There is no canonical or official list. Since you're the only one who understands your requirements, you're the only one who can tell what is useful or not. We can only guess at what you need, what you already know, and what you need help with. How well do you know Python? Are you an expert or a beginner? Do you need advice on basic things like reading files, or more intermediate and/or advanced areas like parsing source code, analysing AST, or something else? Have you looked at the standard libraries that are provided with Python? There is a class browser, an ast library, possibly other things you may find useful. https://docs.python.org/3/library/language.html Have you looked at, and rejected, existing Python linters and code quality tools? Which ones? How closely do they come to meeting your needs? There's no official list, but I found these: https://code.visualstudio.com/docs/python/linting#_specific-linters https://realpython.com/python-code-quality/ by googling for "Python linter".
Any sort of help in this regard will be highly appreciated
Help us to help you. The better quality questions you ask, the better quality answers you are likely to get. Be polite. Don't post a list of demands, "I want ... I want ..." but ask actual questions. "Please" helps grease the wheels of communication, although you did already say "thanks", so thank you in return :-) Try not to ask vague questions, since you are likely to get vague, low quality answers in return, or worse, no answers at all. I know that there are many very knowledgable people here who, when faced with what they consider poorly worded questions, will prefer to just ignore you than to engage with you and help you ask better questions. I've been repeatedly told by some of these people that I should do the same, and I can understand why: I've spent over half an hour writing and editing this email, just hitting Delete on your message would have taken me half a second. But I think that is the very opposite of friendly and welcoming. Give focused questions whenever possible. If you said to your supervisor or lecturer what you said to us: I want to know the list of python libraries that can be useful that I can use for this project. what reply would you expect?

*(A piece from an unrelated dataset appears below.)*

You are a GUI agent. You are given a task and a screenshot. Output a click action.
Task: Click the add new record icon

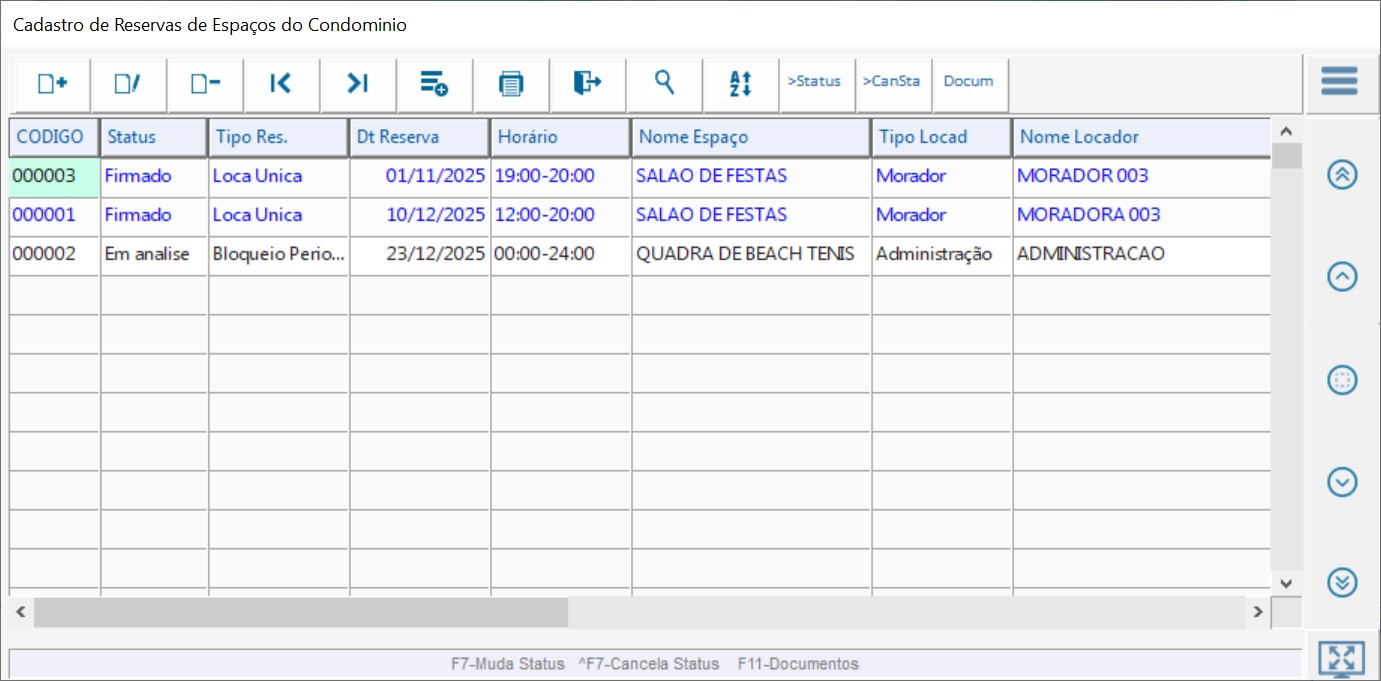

When I was at university, the reply I would have expected was "I'm very glad to hear it. Let me know when you have constructed that list. I'm not here to do your work for you." I'm sure that academic standards have changed since then, but I'm pretty sure that they haven't changed so much that asking people on the internet to research your requirements for you is acceptable. Rather than asking vague questions like "What do I need?", ask focused questions that demonstrate that you have already done your homework: This is what I already have, these are the areas where I need help, can you point me to libraries that fill those gaps please? Otherwise you waste our time, and we waste your time pointing you to libraries you have already know about, or libraries that are not helpful to you. Regards, -- Steven
Hi, and welcome. Do you prefer to be known as Muhammad Ali or Ali Jaffery? What should we call you? On Sun, Nov 03, 2019 at 12:44:43AM +0500, Muhammad Ali wrote:
Hi, I am CS Student currently working on my Project-Software Design Quality Analyzer so I want some help in this regard I want to compute Object-Oriented metrics and then have to detect various Object-Oriented Design smells. I want to know the list of python libraries that can be useful that I can use for this project.
There is no canonical or official list. Since you're the only one who understands your requirements, you're the only one who can tell what is useful or not. We can only guess at what you need, what you already know, and what you need help with. How well do you know Python? Are you an expert or a beginner? Do you need advice on basic things like reading files, or more intermediate and/or advanced areas like parsing source code, analysing AST, or something else? Have you looked at the standard libraries that are provided with Python? There is a class browser, an ast library, possibly other things you may find useful. https://docs.python.org/3/library/language.html Have you looked at, and rejected, existing Python linters and code quality tools? Which ones? How closely do they come to meeting your needs? There's no official list, but I found these: https://code.visualstudio.com/docs/python/linting#_specific-linters https://realpython.com/python-code-quality/ by googling for "Python linter".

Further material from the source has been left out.